Visitors need to register in order to visit the Bundeskanzleramt.

To the Federal Chancellery

In 1969, a full two and a half years after Federal Chancellor Konrad Adenauer passed away and lay in state on the ground floor of his offices in the Palais Schaumburg, the Federal Cabinet finally replaced the creaky old (and narrow) Palais. A new building was constructed on the meadows between Palais Schaumburg and the Bundeshaus. Horst Ehmke, Willy Brandt’s Chancellery Minister, who was known for his architectural acumen, wanted a “modern, functional government centre”.

When the low-rise building designed by the architectural firm of Planungsgruppe Stieldorf was ready for occupancy in the summer of 1976, enthusiasm for the newly built office was anything but unbounded. Brandt’s successor Helmut Schmidt and the building’s first resident, was unsparing in his criticism: “This thing could just as easily house a regional savings bank or savings bank association, or a life insurance company”, he said.

Dark blue construction site sign with the inscription: "New Federal Chancellery building"
This board informed about the construction work and the clients and companies involved.

Though truer words may never have been spoken, the fact remains that, in the words of the architecture critic Heinrich Wefing, “the deliberate repudiation of all grand gestures has always packed a powerful symbolic punch (...). The civil servant in chief of the Federal Republic, the CEO of Deutschland Inc. now resides in an office building that has no pretensions to be anything other than an office building. No marble, no pompous halls, nothing that evokes even a scintilla of a remembrance of the bombast of Hitler’s Reich Chancellery.”

Soon after taking up residence in the new Federal Chancellery (which also contained an atomic fallout shelter), Schmidt found a way to endow the building with “a distinctive, human atmosphere”. He bedecked the interior with works of art by the likes of Karl Schmitt-Rottluff, Erich Heckel and August Macke – one and all deliberately chosen for the contempt they were held in by Nazism.

Schmidt had Henry Moore’s “Large Two Forms” installed at the entrance to the grounds. Schmidt, who saw the work as an “expression of the human spirit”, said at the dedication ceremony, “This building should also represent culturally how we see ourselves as a people and a nation”.

The sculpture was also a handy distraction from the fencing and security measures that had been installed on the grounds to protect against a possible Red Army Faction attack. This terrorist threat was one of the greatest challenges faced by the Schmidt Administration.

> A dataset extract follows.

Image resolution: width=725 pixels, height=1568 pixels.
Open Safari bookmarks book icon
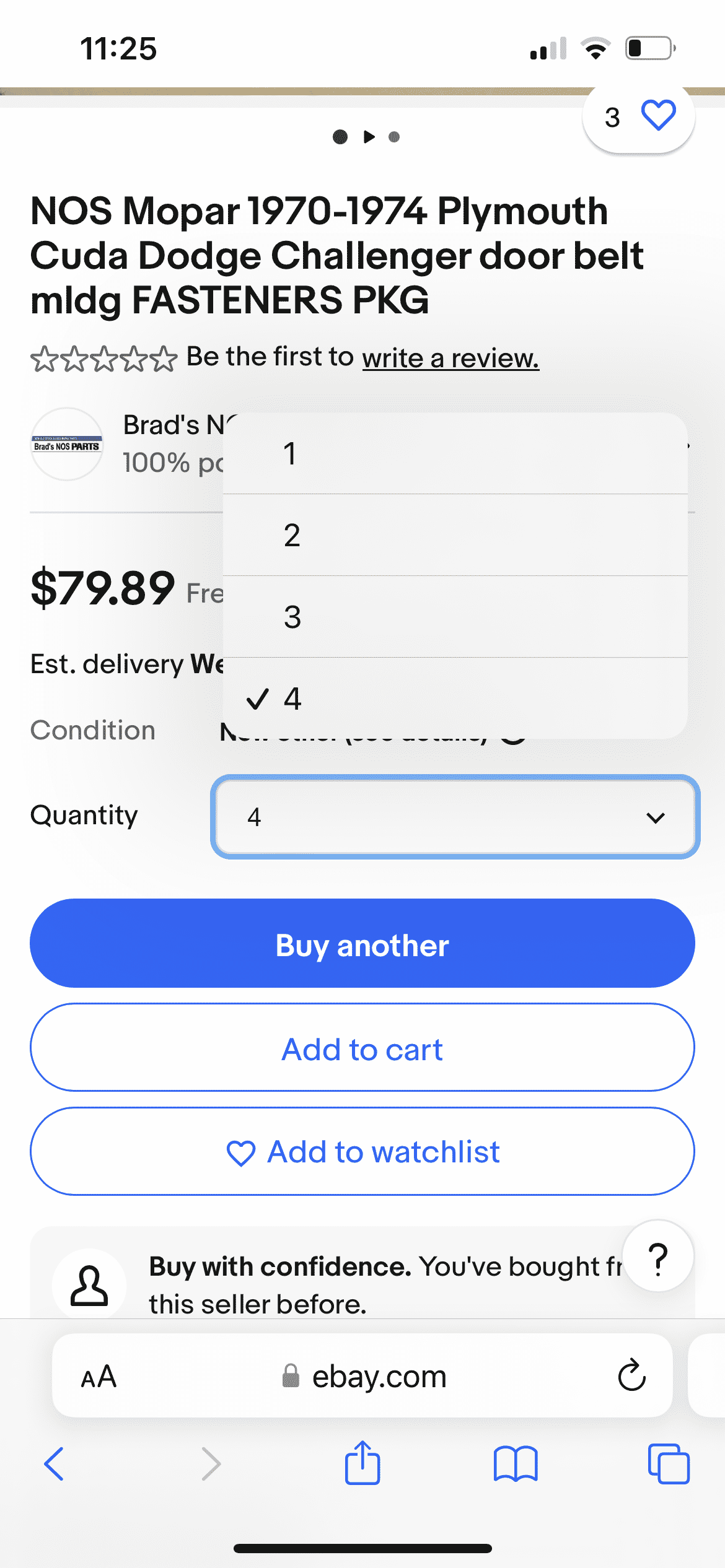(x=516, y=1463)
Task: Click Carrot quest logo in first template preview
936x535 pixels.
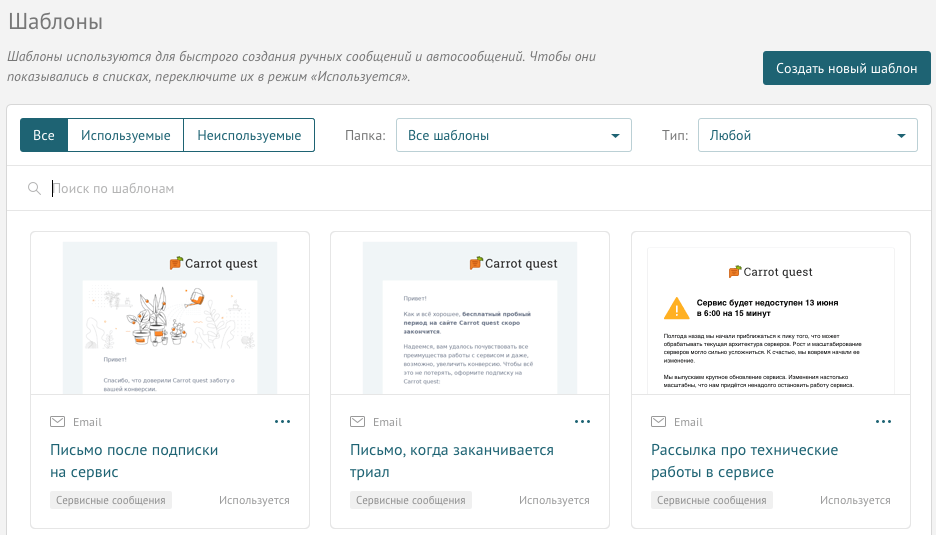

Wood-panelled study with desk and conference table, shelving and wide window front
The Chancellor’s study contains the original furnishings from the time of Chancellor Helmut Schmidt, 2016.

Chancellor Helmut Kohl added his share of amenities as well. This sedate Palatine had an illuminated aquarium installed next to his desk. For the entire 16 years of his occupancy of the Federal Chancellery (1982-1998), and like Helmut Schmidt before him, Chancellor Kohl lived in a house that was built for German heads of government just behind the Chancellery. 

Kohl’s successor, Gerhard Schröder, used the Federal Chancellery office for only a brief period of time, however.

Black-and-white photography, large wood-panelled hall with long cabinet table and paintings on the walls
The cabinet room in the former Federal Chancellery has been preserved, along with the Chancellor’s office, 1998.

In the summer of 1999, after only a few months in office, Mr. Schröder, along with the German Parliament, relocated to Berlin. There they took over the former East German State Council building, as the Federal Chancellery on Spreebogen was not yet ready for occupancy. The former Federal Chancellery on the Rhine River was ceded to the Federal Ministry for Economic Cooperation and Development, which is housed there to this day.

Did you know...

…that the architectural firm of Planungsgruppe Stieldorf (named after their location east of the Rhine) also designed the buildings known as the Kreuzbauten (1969-1975), which are located on the Rheinaue?